The retriever can't distinguish semantic proximity from analytical relevance.

This isn't a solvable embedding problem. It's a corpus curation problem.

How we try to retrieve the right things

The retrieval pipeline in counsel/corpus/retriever.py implements a CorpusRetriever class with two stages, and it's worth being honest about what each one can and can't do.

Stage 1: Vector similarity search. The query gets embedded via sentence transformer, then searched against the vector store (SQLite with sqlite-vec in development, PostgreSQL with pgvector in production). We over-fetch by default -- top_k * fetch_multiplier results, typically 3x the target count -- because we need candidates for the diversity pass. A min_score threshold (default 0.3) filters out chunks below minimum similarity.

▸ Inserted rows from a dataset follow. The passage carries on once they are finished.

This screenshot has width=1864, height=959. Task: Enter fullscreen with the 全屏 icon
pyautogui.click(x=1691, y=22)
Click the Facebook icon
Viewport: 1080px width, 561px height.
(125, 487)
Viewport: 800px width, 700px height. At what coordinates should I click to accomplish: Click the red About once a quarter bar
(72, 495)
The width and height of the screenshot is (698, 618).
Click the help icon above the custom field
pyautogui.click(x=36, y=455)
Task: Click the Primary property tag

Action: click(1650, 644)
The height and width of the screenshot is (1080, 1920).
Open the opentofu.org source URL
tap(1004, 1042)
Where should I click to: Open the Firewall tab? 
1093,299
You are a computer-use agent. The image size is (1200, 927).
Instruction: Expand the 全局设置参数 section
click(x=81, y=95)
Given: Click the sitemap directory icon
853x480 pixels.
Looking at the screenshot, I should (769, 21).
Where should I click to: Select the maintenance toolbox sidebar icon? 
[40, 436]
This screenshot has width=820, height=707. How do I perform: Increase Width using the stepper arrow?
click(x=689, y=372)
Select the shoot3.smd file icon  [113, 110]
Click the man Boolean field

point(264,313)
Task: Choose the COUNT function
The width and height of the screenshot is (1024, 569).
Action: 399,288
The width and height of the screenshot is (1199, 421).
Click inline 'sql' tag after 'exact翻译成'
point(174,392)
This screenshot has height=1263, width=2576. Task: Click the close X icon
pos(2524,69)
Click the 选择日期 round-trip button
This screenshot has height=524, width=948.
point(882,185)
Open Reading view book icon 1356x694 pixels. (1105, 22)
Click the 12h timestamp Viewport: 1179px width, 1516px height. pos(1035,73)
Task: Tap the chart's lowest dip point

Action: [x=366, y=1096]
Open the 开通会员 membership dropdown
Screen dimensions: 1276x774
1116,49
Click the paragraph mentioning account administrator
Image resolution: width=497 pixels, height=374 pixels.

Stage 2: Diversity filtering. This is a greedy MMR-like (Maximal Marginal Relevance) selection that handles one specific noise type well: near-duplicate chunks. Starting with the top result, it iterates through candidates and includes each one only if its maximum cosine similarity to all already-selected results is below diversity_threshold (default 0.85).

# From counsel/corpus/retriever.py
for i in range(1, len(results)):
    if len(selected_indices) >= target_k:
        break
    candidate_emb = normalized[i]
    max_similarity = 0.0
    for sel_emb in selected_embeddings:
        sim = float(np.dot(candidate_emb, sel_emb))
        max_similarity = max(max_similarity, sim)
    if max_similarity < self._diversity_threshold:
        selected_indices.append(i)
        selected_embeddings.append(candidate_emb)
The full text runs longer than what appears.